UNRWA was set up in 1949 and assists Palestinians who fled or were forced from their homes by the war over Israel's creation a year earlier, as well as their descendants.

The agency is under fire over Israeli accusations that 12 staff members were involved in Hamas's October 7 attack on Israel.

More than a dozen countries including the United States and Britain have suspended funding to the agency, which sacked the accused individuals.

Some 5.9 million Palestinians are registered with UNRWA in Jordan, Lebanon, Syria, the Gaza Strip and the West Bank, including east Jerusalem, and can access assistance such as health care and social services.

Lebanon hosts an estimated 250,000 Palestinian refugees, according to UNRWA.

"An entire people will face death -- those with cancer like me first of all," Ali told AFP by telephone.

- 'Killing us slowly' -

Dorothee Klaus, the agency's director in Lebanon, warned of "severe consequences for UNRWA operations" and Palestinian refugees if the countries fail to reverse their decisions "before the agency runs out of funding at the end of March".

"An estimated 80 percent" of Lebanon's Palestinian refugee community needs UNRWA help, from schooling to cash assistance, she added, noting the number was "constantly increasing" amid a four-year-long economic crisis in Lebanon that has plunged most of the population into poverty.

UNRWA has a cost-sharing agreement for some 50,000 Palestinian refugee hospital patients in Lebanon, and takes care of "around 600 cancer patients", Klaus said.

Without the agency's help, "patients would have to forego critical hospital treatment", she warned.

For some 23,000 Palestinian refugees who have come to Lebanon fleeing civil war in neighbouring Syria, the situation is just as desperate.

"They are killing us slowly... this decision simply aims to erase our existence as a people," said Najah al-Daher, a housewife who came to Lebanon with her family in 2019.

"If the aid is cut, how will I live, how will I educate my children?" said Daher, whose husband does odd jobs to make ends meet.

"Collecting rubbish, is that (my son's) future?"

UNRWA educates thousands of Palestinian students in more than 60 schools across Lebanon, Klaus said.

Without funding, "we would see 40,000 children out of school, on the streets, with no place to go," she warned.

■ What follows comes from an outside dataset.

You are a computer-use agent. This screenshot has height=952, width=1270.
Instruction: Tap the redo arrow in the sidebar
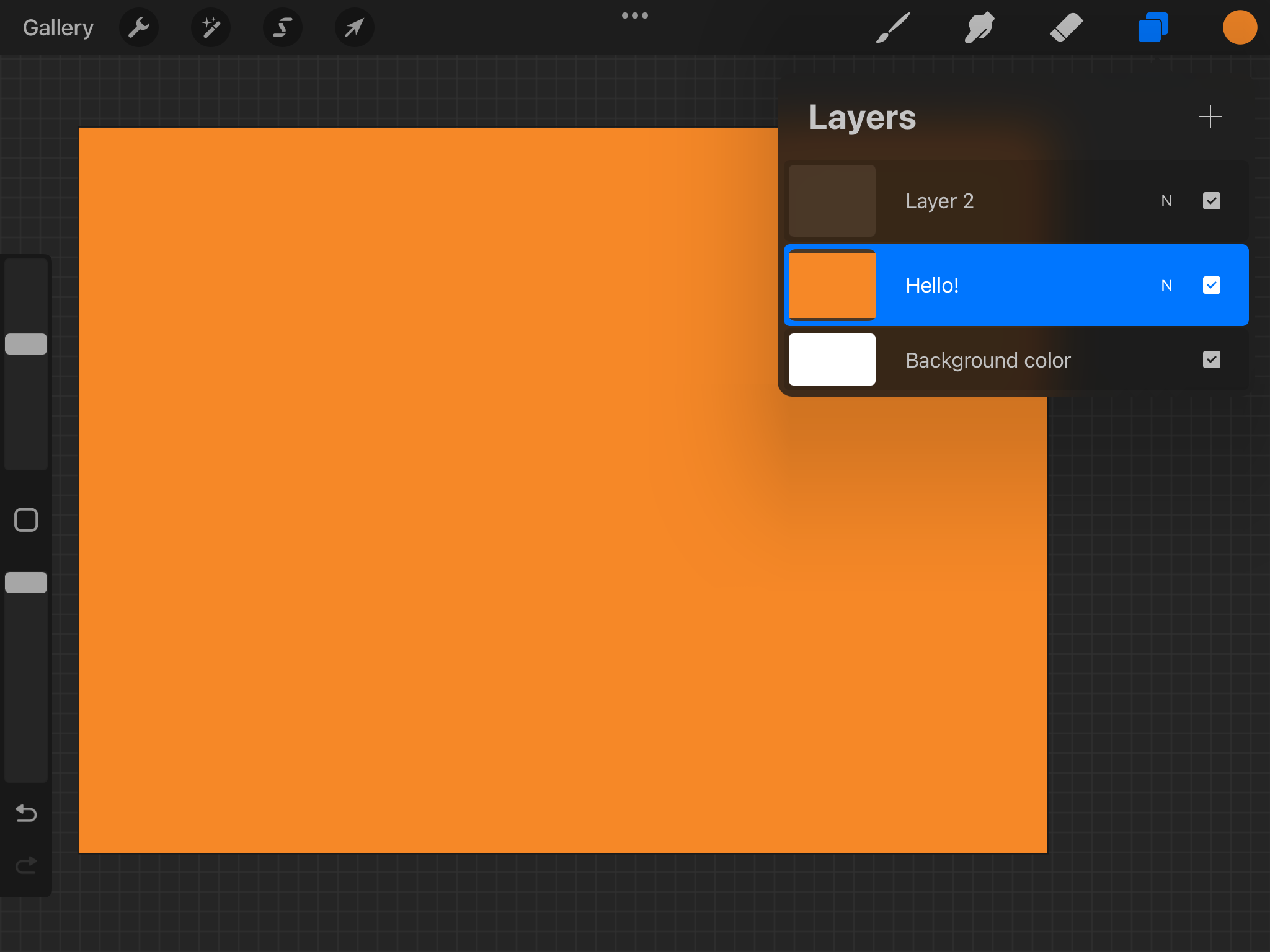coord(26,865)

Education can be a vital gateway for Palestinian youth, sometimes helping them secure work abroad, as Lebanon places restrictions on their employment.

- 'Give our land back' -

Daher and her sister Majida, 32, each receive around $300 in aid per month from UNRWA to help support their families.

Majida and her husband are in debt, and live with their two children in the ramshackle Palestinian refugee camp of Burj al-Barajneh, in Beirut's southern suburbs, where they rent a room for $60 a month.

"The rent risks going up, and if they also cut our UNRWA aid, we'll be out on the streets," Majida al-Daher said, decrying what she called the "collective punishment" of Palestinian refugees.

Some 80 percent of Palestinian refugees in Lebanon live in poverty, according to UNRWA.

Haitham al-Jashi, who works in a minimarket in the camp, said "options are limited for us, and it's been worse since the (economic) crisis" in Lebanon.

The countries' decision to suspend funding is an "attempt to tighten the noose around Palestinians", he said, adding that he was already struggled to make a living.

Palestinian Youssef Dahuk, 40, who does odd jobs to try to make ends meet in the camp, said his four children were all totally dependent on UNRWA assistance.

"It's as if our lives are coming to an end," he said.

"I'd be OK if they cut off our aid -- but in that case, give us our land back," he said.